Hyejin Im reports
On the 23 June and the 3 July, I visited Hubert Engels Laboratory of Institute of Hydraulic Engineering and Technical Hydromechanics (IWD) in TU Dresden. Along with UNU-FLORES, TU Dresden – specifically IWD – is part of the Global Water and Climate Adaptation Centre (ABCD Centre), with Dresden represented by the ‘D’ in ‘ABCD’ (with the other letters standing for ‘Aachen’, ‘Bangkok’, and ‘Chennai’, respectively). The IWD researches a wide range of topics in the field of hydraulics and hydrodynamics using physical and numerical models. As a member of the guided tour, I was given the rare opportunity to view three physical models of on-going projects in various stages of development.
The first of the three was a physically downscaled model of a polder for flood management, which investigates the characteristics of water flows through the weir and spillways with their impacts on the local riverbeds. The sensors attached to both sides of the weir measure hydrodynamic data that is compared with results of numerical models.

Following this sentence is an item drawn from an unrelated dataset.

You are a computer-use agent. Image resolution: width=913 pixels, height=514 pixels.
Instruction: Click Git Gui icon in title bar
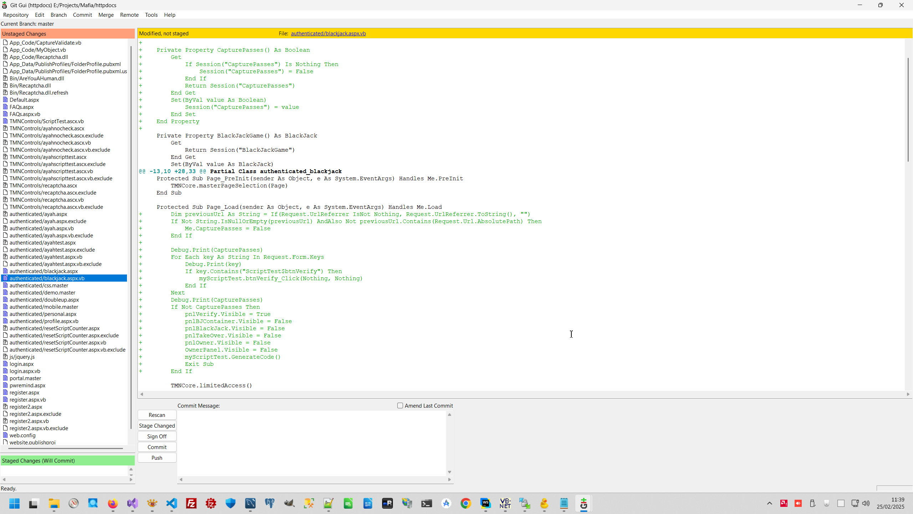(x=5, y=5)
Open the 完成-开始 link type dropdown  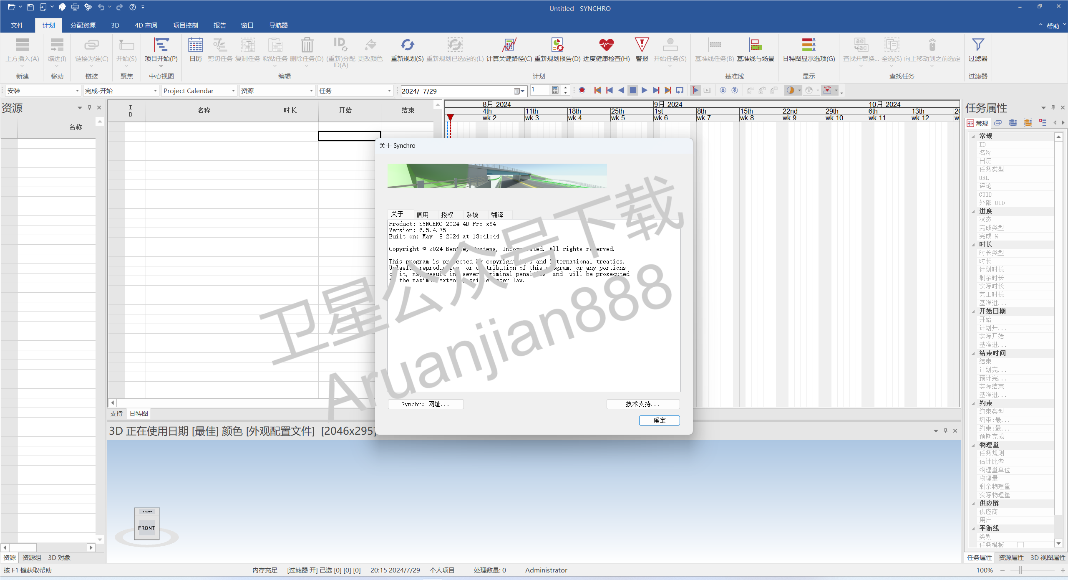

The research has a significant influence on flood management in the Elbe River and goes hand in hand with the ongoing efforts to improve disaster preparedness and climate resilience in the wake of a severe flooding event experienced by the city in 2002.
The second model, falling into the field of eco-hydraulics, was one that particularly captured my interest. It tracks the 3D-routes of real fish in the hydraulic channels using multiple cameras to identify the possible influences on fish movement behaviour along their migration routes. Given our planet’s ongoing biodiversity loss, and an increased pressure on water supply systems to keep up with water demand, this model is especially relevant in that it adds to our understanding of how the alteration of river systems can affect the river ecology, which also can be the starting point to approach sustainable river management.
The last model was an opencast pit-lake model that tests soil erosion characteristics, with or without plants, by generating artificial waves from a distance. Using soil samples from the former coal mining regions and a protective layer on the top, this model allows researchers to study how wind-induced waves and changing water levels alter the shoreline geometry of the pit lake and influence its stability. These findings are very pertinent to the coal phase-out initiative across Germany, and mainly focuses on the Lusatian region.
It was a truly valuable experience to see the various physical models in action, and to learn how these physical and numerical models can complement each other to broaden knowledge on water management. Considering that many water issues are caused by the poor management of water resources, understanding both natural and artificial water systems is a much-needed step to address management issues and achieve sustainable water management under the threat of climate change. Furthermore, from a nexus perspective, water systems have a strong relevance to the production of energy (e.g., hydroelectric dams), food (e.g., irrigation reservoirs or channels), and conserving ecosystems (e.g., environmental impacts of large dams). Therefore, it can be said that uncovering how hydrological and hydraulic systems change water flows and environments is the key to climate adaptation. In this sense, I strongly believe that the ABCD Centre project is vital in its contributions to knowledge building on water-related climate adaptation, with the potential for this knowledge base to be a hugely useful resource to decision-makers and other stakeholders.
About the Author: Hyejin Im has been a research intern at UNU-FLORES since May 2023 through the Global Environmental Leaders Program sponsored by the Korea Environment Corporation (K-eco), which collaborates closely with UNU-FLORES. Her work at UNU-FLORES focuses on water resources management and water governance under the supervision of Dr Serena Caucci.